Ausgerechnet Philipp Amthor
Jetzt soll die Transparenz verschwinden
27.03.2025 – 10:40 UhrLesedauer: 2 Min.
Die Koalitionsverhandlungen zwischen SPD, CDU und CSU stehen am Anfang, doch schon stiftet ein heikler Unionsvorschlag Unruhe. Der Vorschlag zur Abschaffung des Informationsfreiheitsgesetzes wirft Fragen auf.
Seit Beginn der Woche hat sich der neue Bundestag konstituiert. Nun liegt es an der SPD und den Unionsparteien von CDU und CSU, in Koalitionsverhandlungen eine neue Regierung zu bilden. Doch noch bevor konkrete Ergebnisse sichtbar sind, mehren sich Zweifel an der Integrität und den Beweggründen einer möglichen schwarz-roten Koalition – ausgelöst durch erste Forderungen aus den Reihen der Union.
Besonders brisant ist ein Vorstoß aus der Arbeitsgruppe „Bürokratierückbau, Staatsmodernisierung, Moderne Justiz“. Dort setzen sich Vertreter der CDU/CSU aktuell dafür ein, das Informationsfreiheitsgesetz (IFG) abzuschaffen.

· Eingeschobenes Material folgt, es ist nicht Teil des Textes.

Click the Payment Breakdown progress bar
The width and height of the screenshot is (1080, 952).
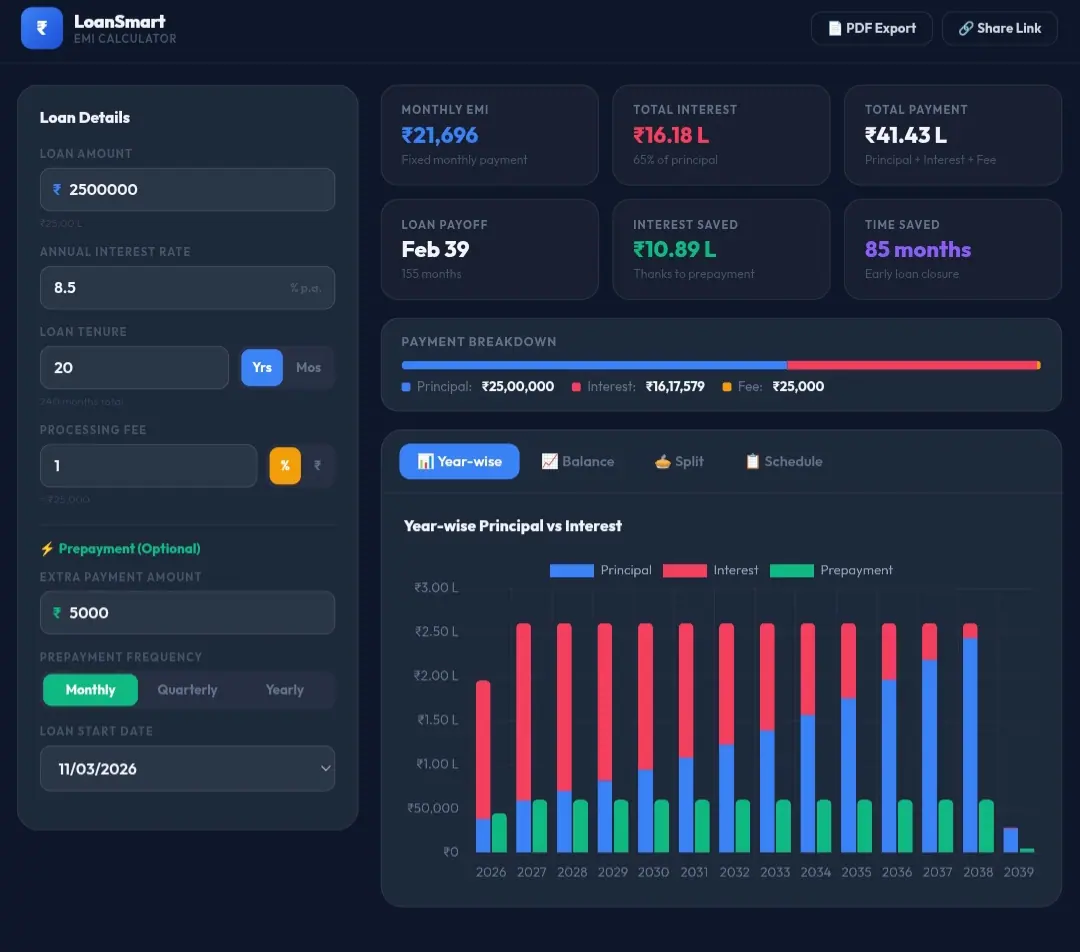[720, 364]
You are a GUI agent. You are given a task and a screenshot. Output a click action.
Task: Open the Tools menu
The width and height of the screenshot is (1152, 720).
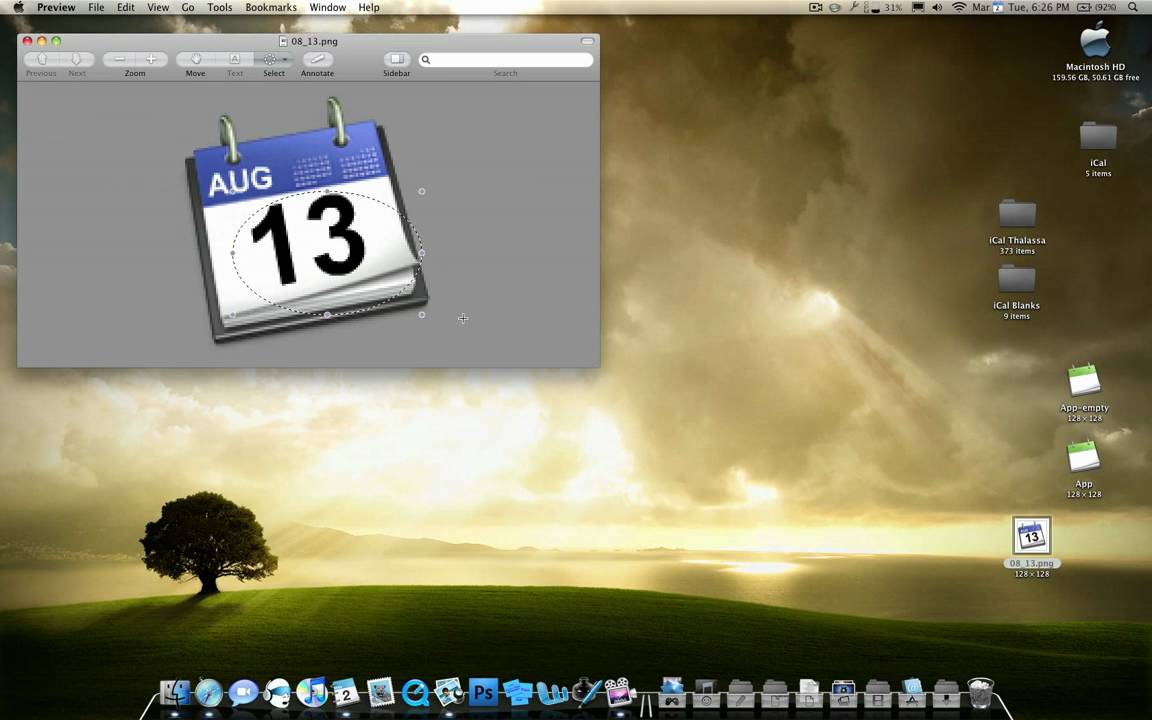coord(220,7)
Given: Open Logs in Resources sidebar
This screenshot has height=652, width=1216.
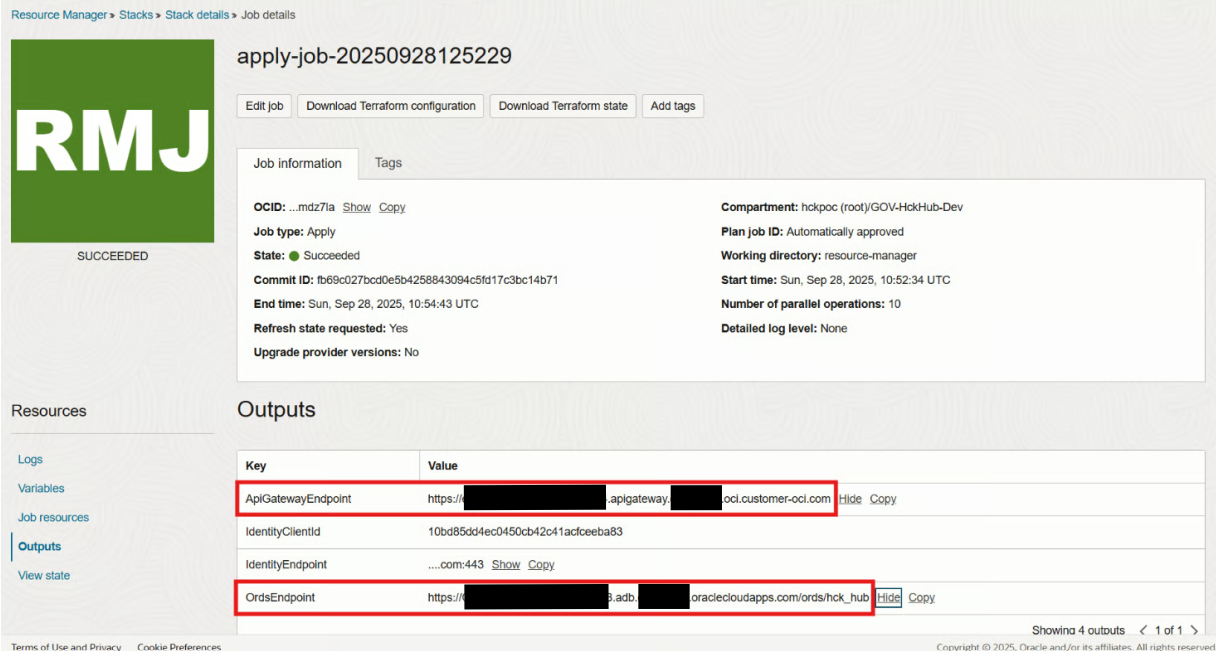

Seit 2006 verpflichtet das Gesetz Bundesbehörden, auf Antrag amtliche Dokumente herauszugeben – ohne dass Antragsteller ein besonderes Interesse nachweisen müssen. Es garantiert damit das Recht auf staatliche Transparenz. Einer der lautesten Befürworter der Abschaffung ist ausgerechnet Philipp Amthor, der die Union in der Arbeitsgruppe vertritt.
Brisant ist dieser Vorstoß auch deshalb, weil Amthor selbst in der Vergangenheit durch eine IFG-Anfrage unter Druck geraten war. 2020 wurde bekannt, dass er sich als junger CDU-Abgeordneter für das US-Tech-Unternehmen Augustus Intelligence eingesetzt hatte – unter anderem durch ein Schreiben an das Bundeswirtschaftsministerium, das auf offiziellem Bundestags-Briefkopf verfasst war. Öffentlich wurde das Dokument durch eine Anfrage nach dem Informationsfreiheitsgesetz über die Transparenzplattform „FragDenStaat“.
Die damit verbundene Recherche deckte auf, dass Amthor Aktienoptionen des Unternehmens besaß sowie eine Direktorenstelle bei Augustus Intelligence begleitete – ein möglicher Fall von Interessenkonflikt zwischen politischem Amt und Lobbyismus. Das IFG war hier der entscheidende Hebel zur Aufklärung.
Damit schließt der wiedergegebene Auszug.